心和さんのことですよ、と彩葉ちゃんが目で訴えてくる。


鈍感なわたしでも流石にそれは感じて、首を伸ばしてきた彩葉ちゃんとキスをした。


「心和さんは気にしなくていいです。ちょっとバカな私の過去なだけですから」


「でも、彩葉ちゃんにも悩んだ青春時代があったんだなって、知れたことは良かったなって思ってる。彩葉ちゃん、わたしの前で無理に強くあろうとしなくていいからね。一緒に生きるんだから、何でも一緒に悩んで行こう?」


「心和さん、何でそんなに優しいんですか。大好きです。もう絶対離しません。私だけの心和さんです」


ぎゅっと抱きついてくる彩葉ちゃんは、いつもの彩葉ちゃんで、わたしの大好きな彩葉ちゃんだった。


過去に関われなかったのはもう仕方がないし、これから先を一緒に生きる約束もした。だから繋いだ手を離さずに歩くことだけが今のわたしと彩葉ちゃんがしていくべきことだろう。

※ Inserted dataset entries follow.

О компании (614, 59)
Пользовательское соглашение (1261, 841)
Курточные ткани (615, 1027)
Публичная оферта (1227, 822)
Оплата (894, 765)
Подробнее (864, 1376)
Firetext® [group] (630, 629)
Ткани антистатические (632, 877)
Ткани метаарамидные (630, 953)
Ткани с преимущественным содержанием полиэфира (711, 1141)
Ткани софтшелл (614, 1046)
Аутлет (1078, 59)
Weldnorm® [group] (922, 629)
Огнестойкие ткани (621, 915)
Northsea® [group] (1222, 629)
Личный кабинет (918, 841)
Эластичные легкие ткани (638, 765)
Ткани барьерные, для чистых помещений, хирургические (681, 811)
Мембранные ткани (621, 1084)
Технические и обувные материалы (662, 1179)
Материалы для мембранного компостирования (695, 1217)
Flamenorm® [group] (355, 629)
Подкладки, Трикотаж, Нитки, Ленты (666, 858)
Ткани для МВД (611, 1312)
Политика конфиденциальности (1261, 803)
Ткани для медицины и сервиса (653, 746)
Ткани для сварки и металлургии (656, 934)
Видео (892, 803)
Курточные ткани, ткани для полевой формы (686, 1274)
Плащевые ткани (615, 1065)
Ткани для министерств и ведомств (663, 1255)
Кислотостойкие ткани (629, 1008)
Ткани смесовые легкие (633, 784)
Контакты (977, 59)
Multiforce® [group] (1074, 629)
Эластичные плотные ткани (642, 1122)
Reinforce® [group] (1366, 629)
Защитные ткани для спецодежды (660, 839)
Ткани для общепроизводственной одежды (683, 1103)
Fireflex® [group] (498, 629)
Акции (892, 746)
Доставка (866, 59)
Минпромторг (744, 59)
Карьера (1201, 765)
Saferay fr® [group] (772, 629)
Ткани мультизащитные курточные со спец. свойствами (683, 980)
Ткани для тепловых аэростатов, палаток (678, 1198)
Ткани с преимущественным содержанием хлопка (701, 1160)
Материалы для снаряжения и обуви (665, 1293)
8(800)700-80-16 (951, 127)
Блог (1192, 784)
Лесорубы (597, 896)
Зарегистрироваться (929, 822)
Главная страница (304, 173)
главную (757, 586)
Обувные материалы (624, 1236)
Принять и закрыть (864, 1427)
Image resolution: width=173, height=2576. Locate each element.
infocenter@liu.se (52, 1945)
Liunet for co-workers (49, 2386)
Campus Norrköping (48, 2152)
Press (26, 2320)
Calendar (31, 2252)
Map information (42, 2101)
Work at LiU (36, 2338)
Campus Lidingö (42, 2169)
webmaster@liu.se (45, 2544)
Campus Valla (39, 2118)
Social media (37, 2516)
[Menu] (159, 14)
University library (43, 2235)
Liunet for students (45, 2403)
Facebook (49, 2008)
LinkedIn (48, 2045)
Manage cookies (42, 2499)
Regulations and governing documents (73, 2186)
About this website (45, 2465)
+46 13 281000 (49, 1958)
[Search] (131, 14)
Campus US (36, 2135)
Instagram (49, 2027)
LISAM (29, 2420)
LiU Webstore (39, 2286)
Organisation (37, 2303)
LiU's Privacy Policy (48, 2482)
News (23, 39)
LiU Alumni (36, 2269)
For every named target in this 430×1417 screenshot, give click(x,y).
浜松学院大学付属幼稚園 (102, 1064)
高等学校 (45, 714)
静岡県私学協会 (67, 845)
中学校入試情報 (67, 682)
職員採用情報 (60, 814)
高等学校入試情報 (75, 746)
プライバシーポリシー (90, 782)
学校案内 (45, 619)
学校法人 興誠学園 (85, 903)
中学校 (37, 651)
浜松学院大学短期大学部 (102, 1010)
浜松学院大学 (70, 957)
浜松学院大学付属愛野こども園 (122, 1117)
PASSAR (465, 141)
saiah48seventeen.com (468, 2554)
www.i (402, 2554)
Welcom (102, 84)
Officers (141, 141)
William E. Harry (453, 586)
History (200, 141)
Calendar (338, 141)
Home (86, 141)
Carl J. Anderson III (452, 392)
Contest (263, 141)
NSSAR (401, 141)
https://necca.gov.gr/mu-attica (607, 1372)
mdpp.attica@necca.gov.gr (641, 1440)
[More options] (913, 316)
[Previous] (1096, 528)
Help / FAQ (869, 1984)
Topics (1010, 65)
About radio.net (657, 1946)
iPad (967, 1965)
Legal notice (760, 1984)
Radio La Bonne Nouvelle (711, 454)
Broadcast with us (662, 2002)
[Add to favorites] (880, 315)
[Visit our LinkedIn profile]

「彩葉ちゃん、それはそれでいいけど、彩葉ちゃんも私だけの彩葉ちゃんだからね。本能に誘われても、泣き落としに合っても、誘いに乗っちゃ駄目だから」


「大丈夫です。今は心和さんしか興味ないです!」


もう一回しましょう、とどうやらわたしはまた彩葉ちゃんをその気にさせてしまったらしい。


新婚旅行なんだからちょっとは多めに見てもいいのかもしれないけど、終わりがあるのだろうかと思いながら身を任せた。